Dubai experiences double-digit price falls

New research shows that average residential property prices in Dubai have fallen considerably in the first three months of this year.

According to new data released by Dubai-based property consultancy JLL, apartment and house prices fell by between 10 and 11 per cent in the first quarter of 2016, year-on-year. Rents dropped by 5 per cent over the same period.

While a fall in oil prices is reckoned to be one driver behind the property price declines, tougher borrowing regulations and higher transaction fees have seen fewer buyers entering – particularly from overseas – is having a negative impact on price growth.

“The continued period of low oil prices is tightening regional liquidity which is also affecting the real estate market,” Craig Plumb, JLL MENA Head of Research, said in the report.

“Whilst the short- to medium-term outlook for the Dubai real estate market is less encouraging, we remain positive on the long-term outlook due to future growth and demand drivers like the Expo 2020 and other mega infrastructure developments,” he added.

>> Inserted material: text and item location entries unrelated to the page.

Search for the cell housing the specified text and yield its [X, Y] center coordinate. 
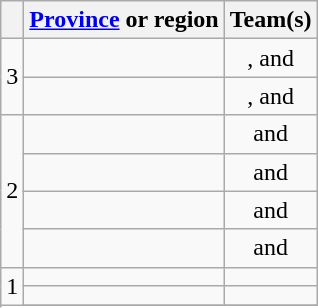
3 [12, 77]
Province or region [124, 20]
1 [12, 286]
Team(s) [270, 20]
2 [12, 191]
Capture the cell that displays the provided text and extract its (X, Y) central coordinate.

Having crashed spectacularly at the end of the noughties, Dubai’s property market recovered well at the start of this decade, and prices in the emirate had been booming in the three years prior to 2014. Property experts in Dubai, however, believe that the latest price falls, which have been in evidence for the last 18 months, are not as severe as those seen a few years earlier, and the JLL report states that prices are close to “bottoming out.”